And So to Murder is a mystery novel by the American writer John Dickson Carr, who published it under the name of Carter Dickson. It is a whodunnit and features the series detective Sir Henry Merrivale and Scotland Yard Chief Inspector Humphrey Masters.
Author | John Dickson Carr writing as "Carter Dickson" |
---|---|
Language | English |
Series | Henry Merrivale |
Genre | Mystery, detective fiction |
Publisher | Morrow (US, 1940, First edition) Heinemann (UK, 1941) |
Publication date | 1940 |
Publication place | United Kingdom |
Media type | Print (hardback & paperback) |
Pages | 239 (in Dell mapback #175, 1947) |
Preceded by | The Reader is Warned |
Followed by | Murder in the Submarine Zone |
Plot summary
editMonica Stanton, the pretty and rather naive daughter of a British clergyman, is the author of a surprisingly scandalous best-seller. As a result, she has been hired as a script writer for Albion Films, working with William Cartwright, a script writer from the world of detective novels.
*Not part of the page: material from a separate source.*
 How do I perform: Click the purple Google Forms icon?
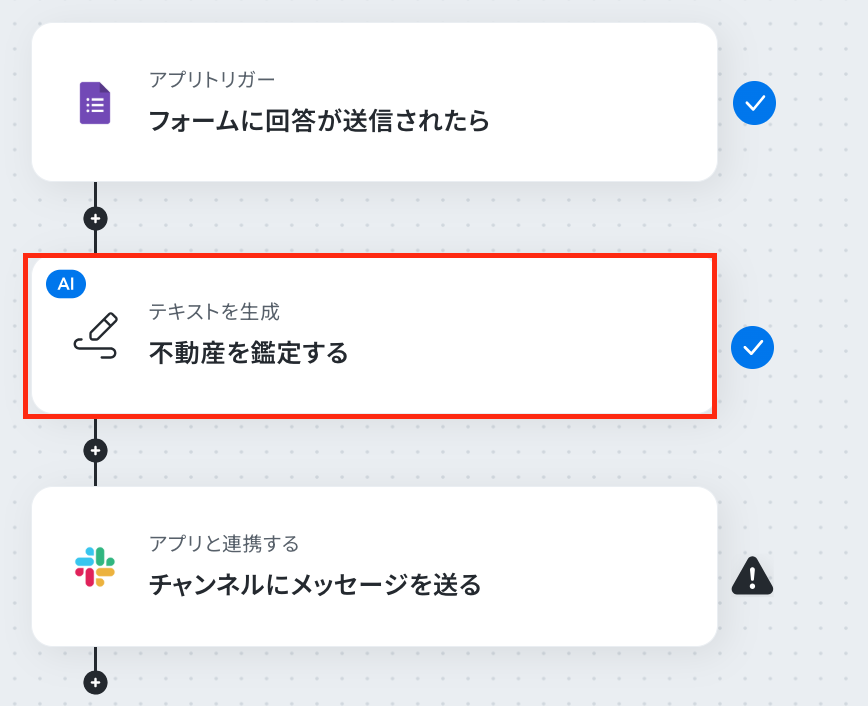click(95, 103)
However, she is not going to be working on her own novel—she is helping Cartwright adapt his latest detective novel, And So to Murder. Tilly Parsons is a dumpy, bustling chain-smoking American woman in her early fifties who is the highest-paid scenario writer in the world, imported from Hollywood at great expense to adapt "punch up" the screenplay of another Albion film.
Glamorous movie star Frances Fleur, whose punctilious husband Kurt von Gagern selects all her parts, will be the star. Against the backdrop of Pineham Studios and Fleur's current movie, a series of mysterious attempts on Monica's life begin—they are exceptionally nasty and completely inexplicable, involving sulphuric acid.
When someone poisons Tilly Parsons' cigarette and nearly kills her, Sir Henry Merrivale helps Chief Inspector Masters to bring home the crimes to their unlikely perpetrator.